◆ Passage provided ◆
With conservative billionaires funneling millions of dollars into ad hoc advocacy groups, fake institutes, and shrill bloggers, the time is now to promote progressive voices.
On the Internet, liberal opinion is overwhelmed by the volume of neoliberal messages – crude but totalizing mantras, shrouded in American myths and middle-class fears, endlessly repeated by a compliant media until they become axiomatic.
Only in the past year have progressives managed to raise the volume in the public sphere. The Occupy movement has brought dissenting voices into the open.
But it is time to do more. While conservatives are funding armies of bloggers and the mass media is carrying their messages without critical enquiry, progressive causes are silenced by a lack of sponsorship, making it difficult to compete for public opinion. Despite the success of the Occupy movement, in the wake of Citizens United the influence of progressives on the Internet and in the media is waning faster than ever. Workers are losing their voices, consumers their conscience, writers their livelihood.
Criticism.com needs your help so it can publish commentary that counters the neoliberal mantra, critiques unjust public policies, and persuades readers to take progressive action.
Criticism.com is in a unique position to put forth the ideals of social and economic justice. Since 1996, it has disseminated the ideas of writers like Foucault, Barthes, Saussure, Bakhtin, Horkheimer, and others, often in language that’s accessible to all readers and useful in a variety of educational contexts.
Google ranks many of Criticism.com’s pages highly. Search for Max Weber, and Criticism.com’s discussion of his approach to objectivity in social science is in the top 10 or 20 results – an important result given that thinking clearly about the fact-value paradigm can help expose faulty conservative views that are projected as bipartisan. Criticism.com’s article on Saussure’s sign is also in the top 10, as are several other essays on media criticism, media theory, and discourse analysis.
Criticism.com combines critical theory with concise commentary to analyze public policy through the ideas of Karl Marx, Herbert Marcuse, Max Horkheimer, Walter Benjamin, Michel Foucault, Roland Barthes, Raymond Williams, Noam Chomsky, Douglas Kellner, Marshall Berman, and others. Criticism.com’s publicly accessible social criticism is informed by a perspective that is itself under pressure of melting into air. In an age when a cultural heritage and its outlets – books, newspapers, philosophy departments – are fading, social criticism based loosely on critical theory and promoted through new media helps keep an important interpretive tradition alive.

◆ What is being asked ◆
According to the Criticism.com appeal above, since what year has the site been spreading the ideas of writers like Foucault and Barthes?

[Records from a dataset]
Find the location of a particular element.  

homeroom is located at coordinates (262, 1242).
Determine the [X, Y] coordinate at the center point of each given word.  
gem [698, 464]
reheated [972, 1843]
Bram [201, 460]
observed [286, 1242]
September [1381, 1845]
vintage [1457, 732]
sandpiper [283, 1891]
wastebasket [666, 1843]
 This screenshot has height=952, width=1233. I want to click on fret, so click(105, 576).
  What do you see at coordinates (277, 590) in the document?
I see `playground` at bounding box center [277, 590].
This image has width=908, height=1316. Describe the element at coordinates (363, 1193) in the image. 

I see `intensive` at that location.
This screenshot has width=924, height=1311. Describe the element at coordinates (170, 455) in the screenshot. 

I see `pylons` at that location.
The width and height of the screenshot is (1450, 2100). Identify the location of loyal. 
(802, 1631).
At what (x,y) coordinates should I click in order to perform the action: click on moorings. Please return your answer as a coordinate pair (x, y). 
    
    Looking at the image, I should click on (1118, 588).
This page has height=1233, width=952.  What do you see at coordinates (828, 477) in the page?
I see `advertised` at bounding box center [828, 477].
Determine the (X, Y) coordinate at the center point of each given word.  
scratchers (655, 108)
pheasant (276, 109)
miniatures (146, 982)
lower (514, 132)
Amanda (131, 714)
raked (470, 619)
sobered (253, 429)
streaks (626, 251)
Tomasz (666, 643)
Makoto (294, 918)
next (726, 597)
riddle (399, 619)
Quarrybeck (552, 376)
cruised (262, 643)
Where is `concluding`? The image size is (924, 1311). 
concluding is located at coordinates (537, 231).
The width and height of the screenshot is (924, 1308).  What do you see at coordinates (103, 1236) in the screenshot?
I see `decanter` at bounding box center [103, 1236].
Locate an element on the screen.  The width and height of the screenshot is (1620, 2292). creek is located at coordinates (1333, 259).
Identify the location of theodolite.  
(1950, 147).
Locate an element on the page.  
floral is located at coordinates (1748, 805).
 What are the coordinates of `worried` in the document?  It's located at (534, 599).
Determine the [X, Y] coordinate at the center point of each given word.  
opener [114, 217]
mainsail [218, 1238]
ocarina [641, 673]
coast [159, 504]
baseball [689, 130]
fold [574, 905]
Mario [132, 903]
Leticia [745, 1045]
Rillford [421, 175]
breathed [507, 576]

◆ Correct output ◆
Since 1996.